Türkiye condemned Rasmus Paludan, leader of the Danish far-right party Stram Kurs (Hard Line), who was given permission to burn a copy of holy Quran on Saturday outside the Turkish Embassy in Stockholm.
In response to Sweden’s permission, Ankara canceled Swedish Defense Minister Pal Jonson’s upcoming visit to Türkiye.
Türkiye also condemned Sweden for allowing a demonstration by supporters of the PKK terror group in the capital Stockholm.
The Turkish Foreign Ministry summoned Swedish Ambassador to Ankara Staffan Herrstrom, who was told that Türkiye “strongly condemns this provocative act, which is clearly a hate crime, that Sweden’s attitude is unacceptable, that Ankara expects the act not to be allowed, and insults to sacred values cannot be defended under the guise of democratic rights.”
Türkiye warned Sweden that allowing propaganda activities that PKK-affiliated circles were preparing to carry out in Stockholm is a “clear violation” of the tripartite deal the countries signed last June, according to Turkish diplomatic sources.
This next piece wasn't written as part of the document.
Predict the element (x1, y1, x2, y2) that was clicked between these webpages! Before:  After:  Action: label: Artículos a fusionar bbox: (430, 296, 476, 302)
Swedish Foreign Minister Tobias Billstrom said he was concerned the demonstration would risk further delaying Türkiye’s ratification of Sweden’s NATO bid.
However, he added that it would be “very inappropriate” for him to call for a person not to be allowed to carry out a demonstration.
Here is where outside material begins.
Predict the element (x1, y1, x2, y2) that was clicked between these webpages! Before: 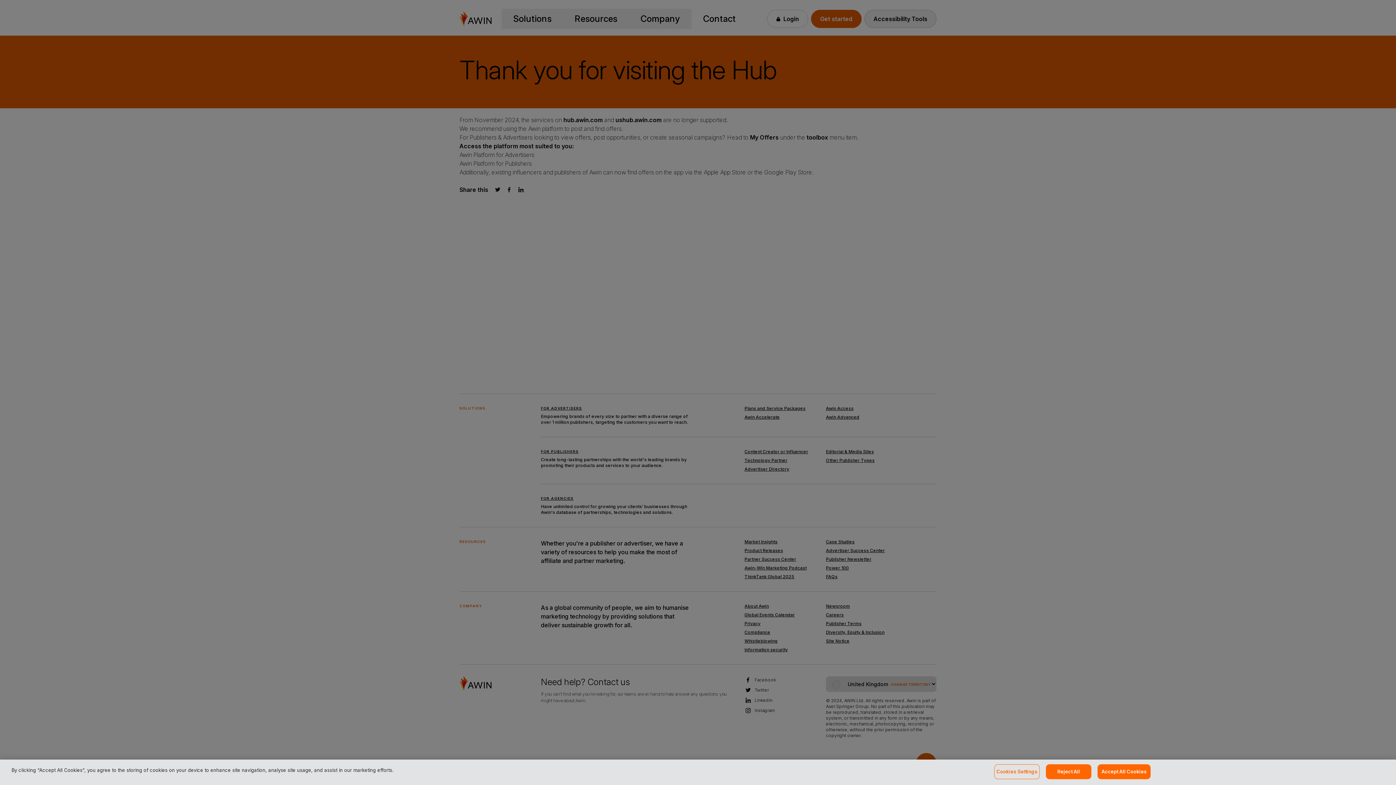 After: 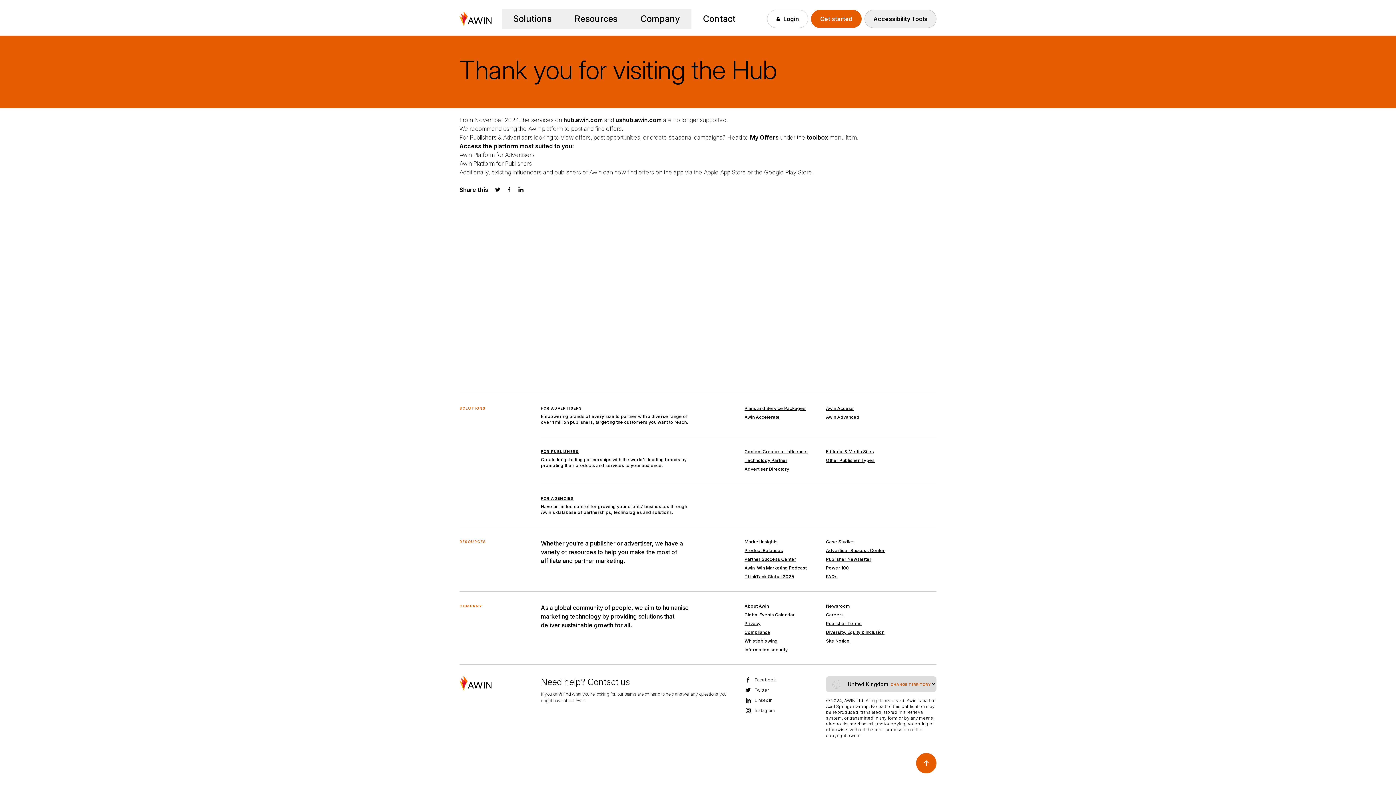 Action: bbox: (1097, 764, 1151, 779) label: Accept All CookiesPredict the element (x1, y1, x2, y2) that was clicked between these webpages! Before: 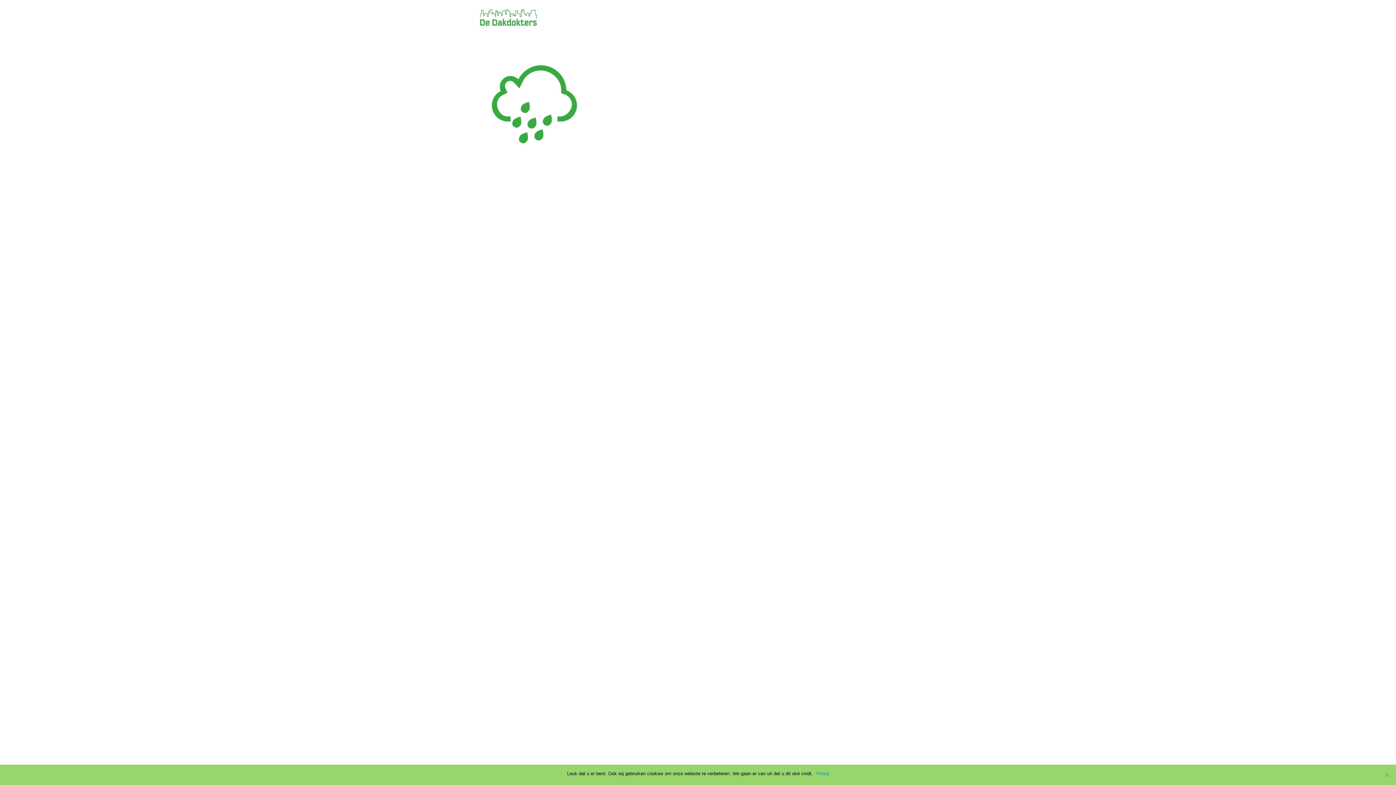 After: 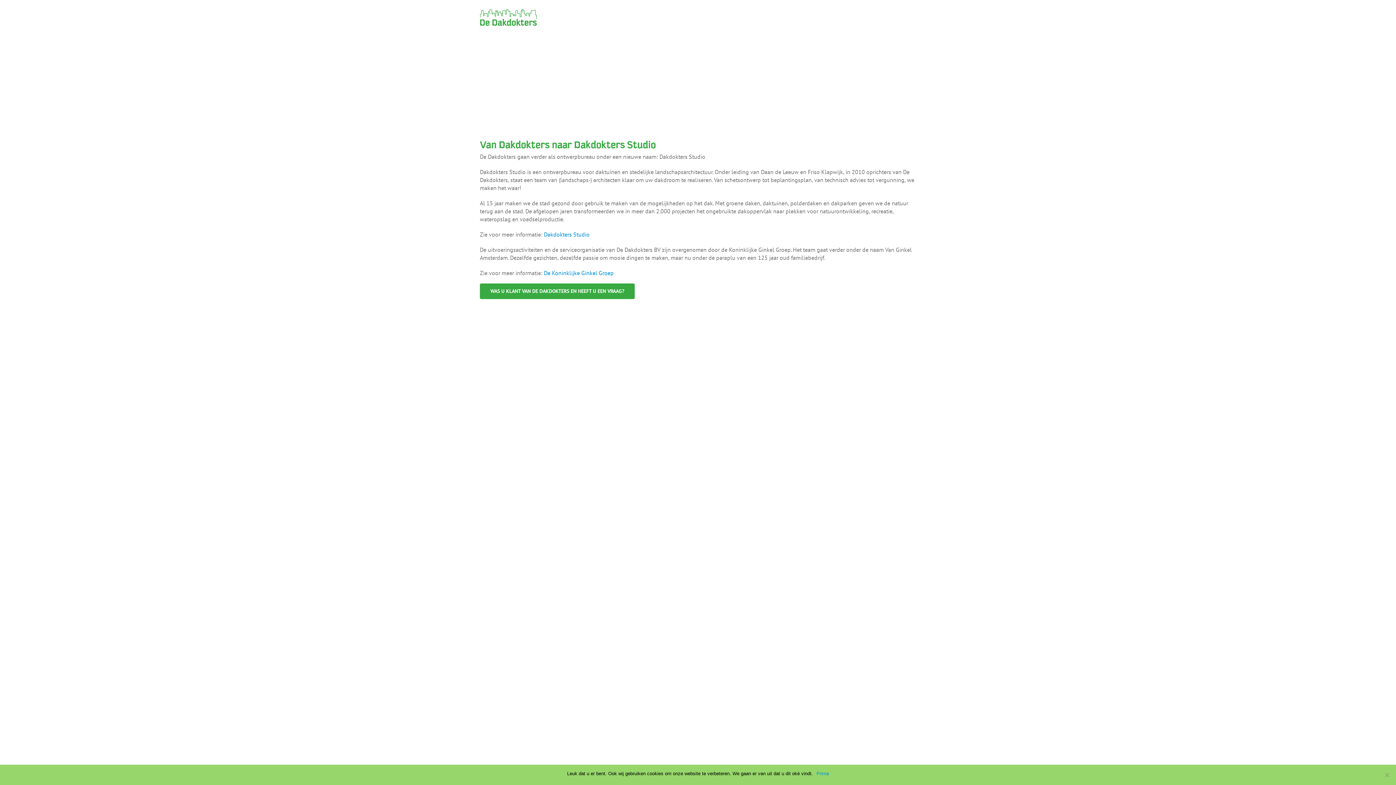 Action: bbox: (480, 3, 537, 31)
Last week, Türkiye called on Sweden to take steps against terror groups after a demonstration in Stockholm, where supporters of the PKK terrorist group hung in effigy by the feet Turkish President Recep Tayyip Erdogan and then uploaded footage of the provocation along with threats against Türkiye and Erdogan.
Sweden and Finland formally applied to join NATO last May, abandoning decades of military non-alignment, a decision spurred by Russia’s war on Ukraine, which started on Feb. 24.
But Türkiye – a NATO member for more than 70 years – voiced objections, accusing the two countries of tolerating and even supporting terror groups, including the PKK and the Fetullah Terrorist Organization (FETO).
Last June, Türkiye and the two Nordic countries signed a memorandum at a NATO summit to address Ankara’s legitimate security concerns, paving the way for their eventual membership in the alliance.